→ Text

The Paris jury had refused to buy into a psychology which emphatically stated that all humans were suggestible to forces outside their control. But the fear persisted beyond the courtroom. It even reached Parliament, where one deputy demanded that Liégeois and the Nancy school be banned from teaching their doctrine, since it had a destabilizing effect on the nation. In November 1892, France outlawed theatrical performances of mesmerism and hypnotism, in a bid to keep the practice under medical control. The move was echoed throughout Europe.
Liégeois’s performance in the courtroom showered mockery on the Nancy school. The papers had a field day over the learned professor, and for a while he disappeared from the public eye. But he returned. In 1892, he called for a public programme of ‘moral vaccination’ to protect every nervous woman in the country from the gaze of dangerous magnetizers who might proceed to rape them. The process of inoculation would mean that a nervous woman would first be hypnotized by a reliable practitioner, who would insert a suggestion that immunized her against any later hypnotic influence. His project, of course, was never taken up: underlying it, however, we see the social imperative of the French medico-legal profession: it was their duty on behalf of the state to be responsible for whole populations, not only disturbed individuals.
In 1903, when Gabrielle was released from prison on parole, Liégeois at last had his opportunity to hypnotize her. She apparently relived the scene in which the murder of Bailiff Gouffé was suggested to her by Eyraud. Dr Albert Moll, in his updated 1909 history, Hypnotism, considers this re-enactment doubtful, particularly with a woman as mischievous and untruthful as Gabrielle; but he states that the possibility of a crime carried out under hypnosis cannot be ruled out.
Less than three years after the Bompard trial, the moral panic around hypnotism in France occasioned a near-tragedy, this time enmeshing a patient and targeting one of the very medics who had investigated its use.
At about 6.45 on the evening of 6 December 1893, a young woman walked into the consulting room of
Gilles de la Tourette, Charcot’s colleague at the Salpêtrière, and asked if he was the author of works on hypnotism. When the doctor said yes, the woman told him she had been hypnotized by various practitioners, that she was now in a parlous state and needed a loan of fifty francs. He asked her to leave her name and address and he would see that she got the money. As he stepped towards the door, the woman pulled out a revolver and shot at him three times. He managed to get into the hall before he collapsed.
Apprehended, it turned out that the woman had been a patient both at Sainte-Anne and at the Salpêtrière, where she had suffered from, amongst other symptoms, delusions of persecution. When released she had decided to avenge herself on her persecutors, whom she imagined had practised hypnotism! on her. She was once again confined, and Gilles de la Tourette, the bullet lodged in his neck removed, healed and returned to his psychiatric practice. Distancing himself in his writing from any belief in criminal suggestion had not saved him from the slippery side-effects of hypnotism. The press furore around the subject had not only stirred debate but heated unstable minds.

[Saved data entries]
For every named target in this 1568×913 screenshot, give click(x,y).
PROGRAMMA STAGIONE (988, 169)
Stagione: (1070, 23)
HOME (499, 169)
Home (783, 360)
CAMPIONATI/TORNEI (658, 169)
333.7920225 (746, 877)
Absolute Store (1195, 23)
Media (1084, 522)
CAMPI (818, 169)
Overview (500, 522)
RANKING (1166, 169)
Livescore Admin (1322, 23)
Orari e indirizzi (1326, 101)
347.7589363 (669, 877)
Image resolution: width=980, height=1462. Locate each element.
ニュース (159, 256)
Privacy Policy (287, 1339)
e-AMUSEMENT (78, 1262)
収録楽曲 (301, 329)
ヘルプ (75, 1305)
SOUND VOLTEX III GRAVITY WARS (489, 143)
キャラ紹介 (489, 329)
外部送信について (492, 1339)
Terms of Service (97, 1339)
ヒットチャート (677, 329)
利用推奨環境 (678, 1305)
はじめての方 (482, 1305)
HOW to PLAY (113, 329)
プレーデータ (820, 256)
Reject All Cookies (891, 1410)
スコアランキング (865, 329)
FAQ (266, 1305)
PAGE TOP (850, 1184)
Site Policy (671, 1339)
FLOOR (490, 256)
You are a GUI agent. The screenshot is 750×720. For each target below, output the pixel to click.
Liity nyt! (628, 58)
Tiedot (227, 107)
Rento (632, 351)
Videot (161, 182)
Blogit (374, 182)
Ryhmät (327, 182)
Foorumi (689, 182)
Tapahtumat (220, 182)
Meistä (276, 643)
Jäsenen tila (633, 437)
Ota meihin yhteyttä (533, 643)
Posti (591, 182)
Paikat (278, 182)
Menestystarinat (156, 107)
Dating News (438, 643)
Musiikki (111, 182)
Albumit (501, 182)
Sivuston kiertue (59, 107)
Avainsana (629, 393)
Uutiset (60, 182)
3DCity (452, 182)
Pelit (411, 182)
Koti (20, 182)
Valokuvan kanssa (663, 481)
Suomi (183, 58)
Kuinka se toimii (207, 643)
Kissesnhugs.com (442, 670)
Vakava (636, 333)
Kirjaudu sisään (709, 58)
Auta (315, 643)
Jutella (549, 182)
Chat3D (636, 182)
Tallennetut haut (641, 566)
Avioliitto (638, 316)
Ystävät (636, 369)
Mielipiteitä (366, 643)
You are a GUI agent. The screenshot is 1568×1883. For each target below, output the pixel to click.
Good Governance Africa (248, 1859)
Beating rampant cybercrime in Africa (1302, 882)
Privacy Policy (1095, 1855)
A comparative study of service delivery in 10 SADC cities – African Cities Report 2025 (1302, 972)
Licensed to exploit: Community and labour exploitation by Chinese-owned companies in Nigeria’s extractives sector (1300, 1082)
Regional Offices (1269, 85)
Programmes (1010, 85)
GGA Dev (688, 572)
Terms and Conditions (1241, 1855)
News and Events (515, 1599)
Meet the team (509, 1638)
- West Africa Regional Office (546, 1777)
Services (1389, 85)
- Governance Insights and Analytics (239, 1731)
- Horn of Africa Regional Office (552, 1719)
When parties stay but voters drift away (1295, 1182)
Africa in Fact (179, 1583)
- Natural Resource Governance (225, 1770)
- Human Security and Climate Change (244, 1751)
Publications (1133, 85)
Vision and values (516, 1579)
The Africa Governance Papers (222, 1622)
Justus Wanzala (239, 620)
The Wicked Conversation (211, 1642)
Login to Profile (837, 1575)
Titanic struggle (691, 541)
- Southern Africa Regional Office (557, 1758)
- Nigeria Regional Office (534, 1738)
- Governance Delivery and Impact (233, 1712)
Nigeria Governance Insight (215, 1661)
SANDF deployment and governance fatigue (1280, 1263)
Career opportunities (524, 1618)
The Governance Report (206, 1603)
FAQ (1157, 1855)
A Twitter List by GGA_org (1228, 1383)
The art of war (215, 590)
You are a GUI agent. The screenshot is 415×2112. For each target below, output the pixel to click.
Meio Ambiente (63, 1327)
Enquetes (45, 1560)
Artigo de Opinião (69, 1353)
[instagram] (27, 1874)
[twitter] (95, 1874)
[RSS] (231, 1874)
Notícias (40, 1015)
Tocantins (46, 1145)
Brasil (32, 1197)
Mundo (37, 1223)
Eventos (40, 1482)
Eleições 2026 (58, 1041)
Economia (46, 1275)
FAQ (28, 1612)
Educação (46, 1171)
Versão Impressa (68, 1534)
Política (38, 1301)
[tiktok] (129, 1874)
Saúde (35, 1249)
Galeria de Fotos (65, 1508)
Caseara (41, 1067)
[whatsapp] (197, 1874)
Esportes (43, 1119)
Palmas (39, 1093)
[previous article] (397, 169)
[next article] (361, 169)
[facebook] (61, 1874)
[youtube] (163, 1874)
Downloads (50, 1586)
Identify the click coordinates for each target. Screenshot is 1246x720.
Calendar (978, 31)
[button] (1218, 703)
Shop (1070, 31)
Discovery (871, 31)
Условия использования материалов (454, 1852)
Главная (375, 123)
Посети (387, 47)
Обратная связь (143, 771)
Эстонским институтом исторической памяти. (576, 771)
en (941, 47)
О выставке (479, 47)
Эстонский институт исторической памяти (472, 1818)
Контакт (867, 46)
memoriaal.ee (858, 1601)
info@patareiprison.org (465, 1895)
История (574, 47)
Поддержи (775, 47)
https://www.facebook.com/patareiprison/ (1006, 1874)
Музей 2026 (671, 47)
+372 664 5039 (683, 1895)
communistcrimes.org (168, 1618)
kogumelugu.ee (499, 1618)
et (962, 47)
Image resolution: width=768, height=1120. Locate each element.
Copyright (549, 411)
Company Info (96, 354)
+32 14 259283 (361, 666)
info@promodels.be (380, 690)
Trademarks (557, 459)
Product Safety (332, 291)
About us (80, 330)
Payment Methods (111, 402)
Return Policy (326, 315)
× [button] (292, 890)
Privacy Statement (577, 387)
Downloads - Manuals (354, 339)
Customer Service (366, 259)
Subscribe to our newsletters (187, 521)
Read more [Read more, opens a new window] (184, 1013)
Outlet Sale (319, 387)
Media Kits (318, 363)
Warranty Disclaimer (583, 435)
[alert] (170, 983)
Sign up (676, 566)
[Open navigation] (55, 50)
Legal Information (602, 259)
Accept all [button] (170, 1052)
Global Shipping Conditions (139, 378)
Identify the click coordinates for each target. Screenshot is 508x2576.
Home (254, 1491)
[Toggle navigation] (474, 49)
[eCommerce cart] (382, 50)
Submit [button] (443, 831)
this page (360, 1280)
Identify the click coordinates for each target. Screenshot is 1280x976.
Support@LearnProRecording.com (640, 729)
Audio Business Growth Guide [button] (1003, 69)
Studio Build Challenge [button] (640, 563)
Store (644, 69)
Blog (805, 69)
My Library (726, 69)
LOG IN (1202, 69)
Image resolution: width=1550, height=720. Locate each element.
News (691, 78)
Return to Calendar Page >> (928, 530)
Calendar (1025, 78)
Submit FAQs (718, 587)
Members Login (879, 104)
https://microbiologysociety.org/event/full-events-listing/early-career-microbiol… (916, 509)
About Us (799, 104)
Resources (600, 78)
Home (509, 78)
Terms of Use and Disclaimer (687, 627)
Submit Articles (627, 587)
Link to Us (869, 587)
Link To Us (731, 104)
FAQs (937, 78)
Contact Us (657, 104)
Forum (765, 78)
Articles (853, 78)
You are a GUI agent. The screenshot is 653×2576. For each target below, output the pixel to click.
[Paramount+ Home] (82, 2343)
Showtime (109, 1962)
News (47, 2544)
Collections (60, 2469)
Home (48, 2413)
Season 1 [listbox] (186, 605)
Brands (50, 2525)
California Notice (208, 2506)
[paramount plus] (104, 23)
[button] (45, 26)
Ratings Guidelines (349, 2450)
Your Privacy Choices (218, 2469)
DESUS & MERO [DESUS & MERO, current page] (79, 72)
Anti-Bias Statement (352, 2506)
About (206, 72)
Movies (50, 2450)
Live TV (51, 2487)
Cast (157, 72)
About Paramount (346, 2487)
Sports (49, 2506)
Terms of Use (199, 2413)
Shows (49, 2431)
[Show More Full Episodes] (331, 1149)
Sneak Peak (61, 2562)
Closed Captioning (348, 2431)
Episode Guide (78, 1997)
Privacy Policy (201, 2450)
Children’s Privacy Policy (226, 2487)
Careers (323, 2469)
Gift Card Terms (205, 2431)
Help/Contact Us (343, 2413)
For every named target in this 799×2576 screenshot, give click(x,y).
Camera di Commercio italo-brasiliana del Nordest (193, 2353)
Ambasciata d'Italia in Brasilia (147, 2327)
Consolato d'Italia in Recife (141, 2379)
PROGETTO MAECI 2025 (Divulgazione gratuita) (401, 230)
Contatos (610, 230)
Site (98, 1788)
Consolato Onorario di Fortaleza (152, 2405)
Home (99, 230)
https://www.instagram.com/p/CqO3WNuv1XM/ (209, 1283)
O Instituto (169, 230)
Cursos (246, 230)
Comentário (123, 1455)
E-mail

→ Prompt
Please list each distinct year the passage on hypnotism in France mentions, in order of first appearance.

→ Result
1892, 1903, 1909, 1893